J’en veux pour preuve le carnage financier auquel s’est exposé le célèbre physicien Isaac Newton (1643-1727) en suivant une telle stratégie avant l’heure sur l’action South Sea. Entré sur le titre en février 1720, il clôt sa position quelques mois plus tard en ayant triplé son capital. Mais voyant qu’autour de lui ses amis continuent à entrer, plus tard que lui, sur le titre et s’enrichissent davantage car la hausse s’accélère, Newton remet au pot peu avant l’été 1720, lorsque l’action est presque à son pic et il est contraint de revendre après l’éclatement de la bulle à la fin de l’automne 1720, perdant bien évidemment beaucoup plus qu’il n’avait gagné lors de son premier aller-retour sur le titre…

Source : Marc Faber, The Goom, Boom & Doom Report

Conjurer le syndrome FOMO

Pour tenter de dépasser ce syndrome, plusieurs recommandations sont applicables.

D’abord, il s’agit d’intégrer que la bourse est le « temple des regrets » et de prendre l’habitude de ne jamais regarder dans le rétroviseur en se disant par exemple « si seulement j’avais acheté du bitcoin en 2013 à 20$, je serais millionnaire aujourd’hui », car c’est FAUX ! Vous l’auriez revendu à 100 ou 200$ et n’auriez jamais tenu jusqu’à 36 000 $ (cours du 9 juin 2021) ! N’oubliez pas cela !

Ensuite, il faut accroître sa capacité de libre arbitre (= liberté de choix) en faisant l’effort de se couper de tout ce qui est de nature à susciter des frustrations : les palmarès des meilleurs traders, les performances mises en avant sur les réseaux sociaux, etc.
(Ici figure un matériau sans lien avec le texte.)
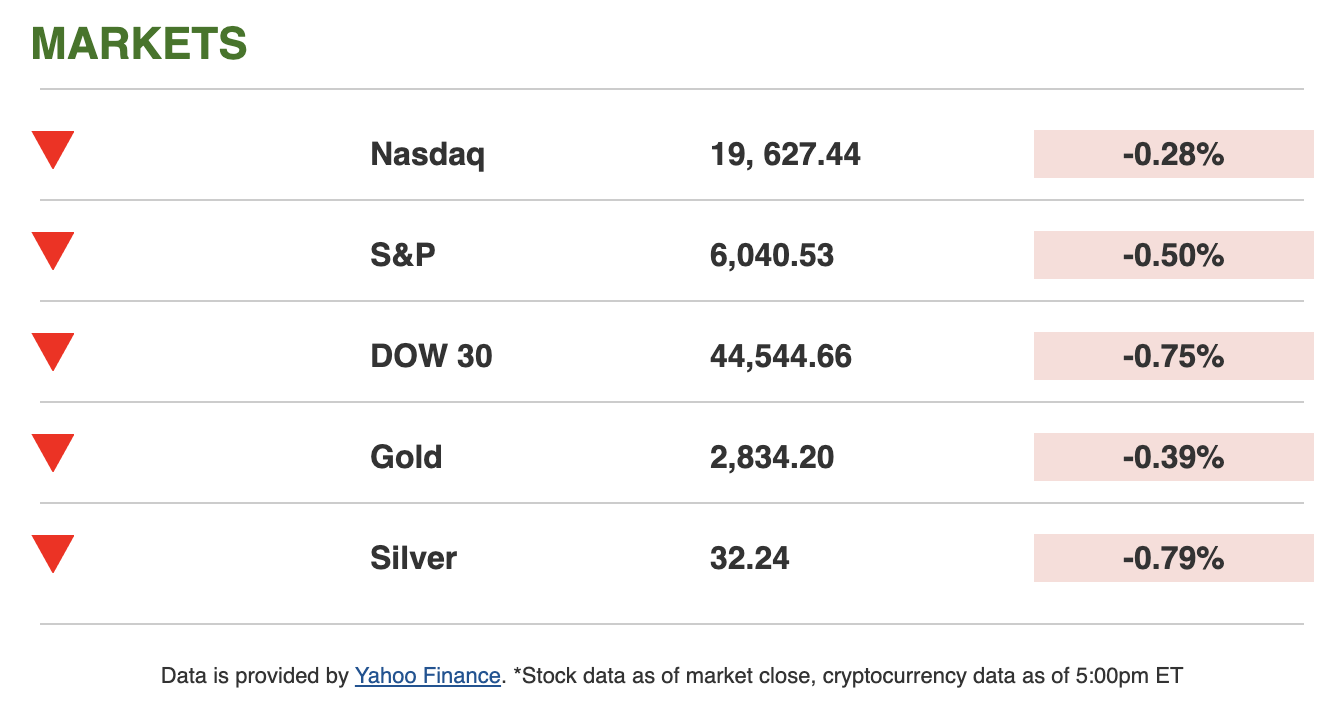Click the -0.75% DOW 30 change badge

pos(1173,356)
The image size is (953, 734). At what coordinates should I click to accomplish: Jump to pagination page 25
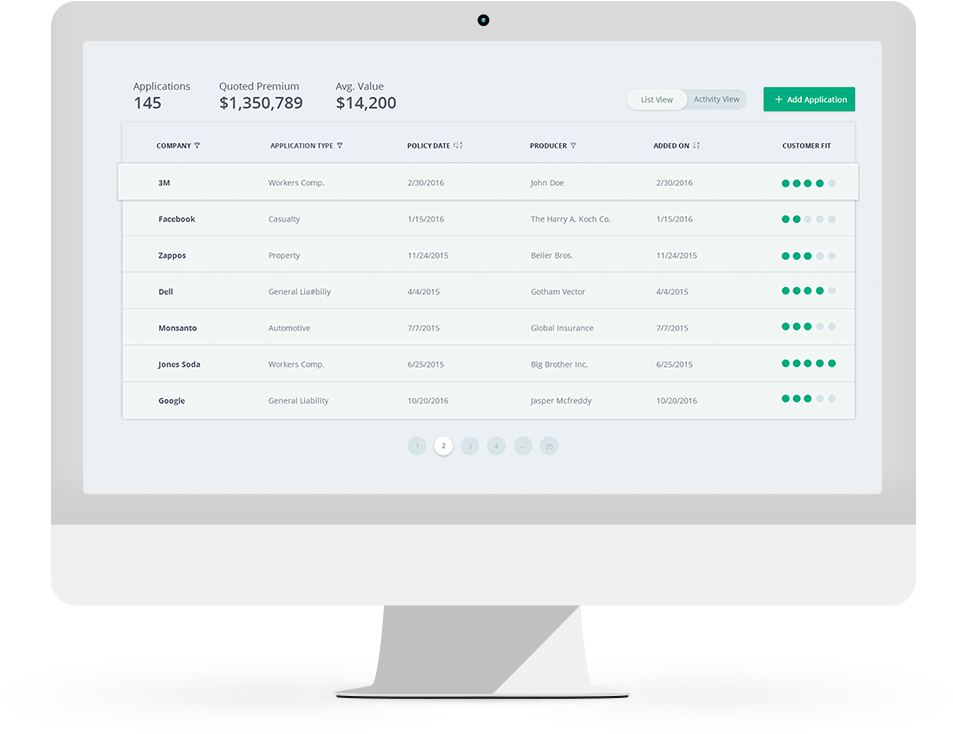(548, 446)
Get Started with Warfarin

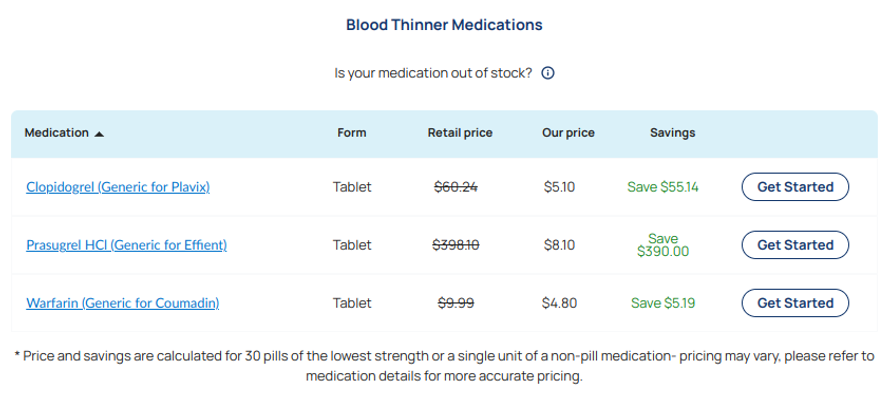click(795, 303)
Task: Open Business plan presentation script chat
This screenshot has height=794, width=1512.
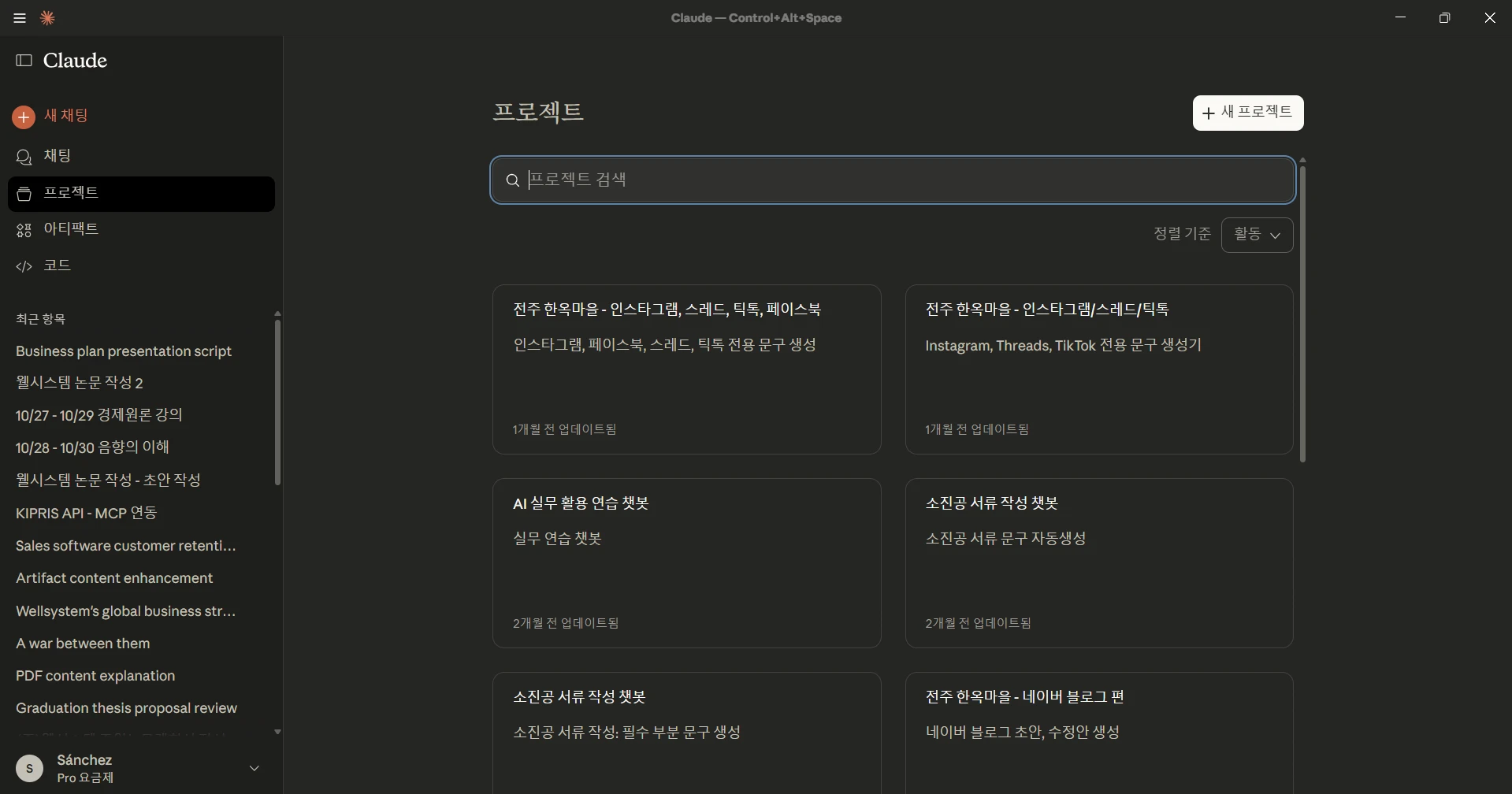Action: (124, 351)
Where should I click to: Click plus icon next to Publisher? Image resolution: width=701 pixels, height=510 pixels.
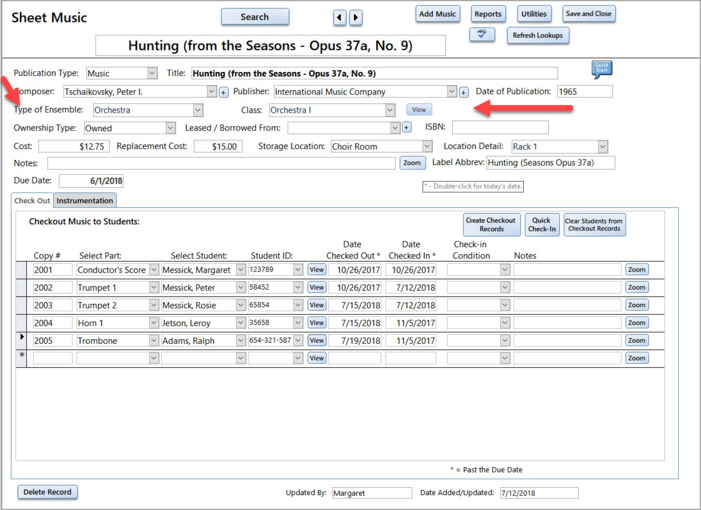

Par ailleurs, il faut être capable à tout instant de motiver son achat par d’autres raisons que le « trend », le « momentum », la « hausse », etc. Je vous renvoie à la méthode FINTIC longuement exposée dans le numéro de juin dernier qui insiste sur le double signal microéconomique (bottom up) et macroéconomique (top down) qui doit présider à tout achat de titre. FOMO ne doit jamais s’y substituer. Pour le dire autrement et mobiliser Max Weber : il faut investir avec une éthique de conviction. La crainte, fût-elle de rater la hausse, ne peut jamais tenir lieu de conviction.

Enfin, il est bon d’établir un plan, une stratégie et de s’y tenir (c’est la force de la gestion passive, par ordinateur, car lui, le PC, n’a jamais aucun état d’âme à appliquer vraiment la stratégie !). Vous pouvez par exemple définir un prix d’entrée, et tant que le cours n’y redescend pas, vous n’achetez pas. Ou alors, vous prenez position quand même, mais au quart par exemple de ce que vous misez habituellement sur une ligne. Si la hausse continue, vous êtes content, car vous êtes de la partie. Si elle s’interrompt, vous vous réjouissez de vous être plus faiblement exposé ! Pile vous gagnez et face vous ne perdez pas (trop) !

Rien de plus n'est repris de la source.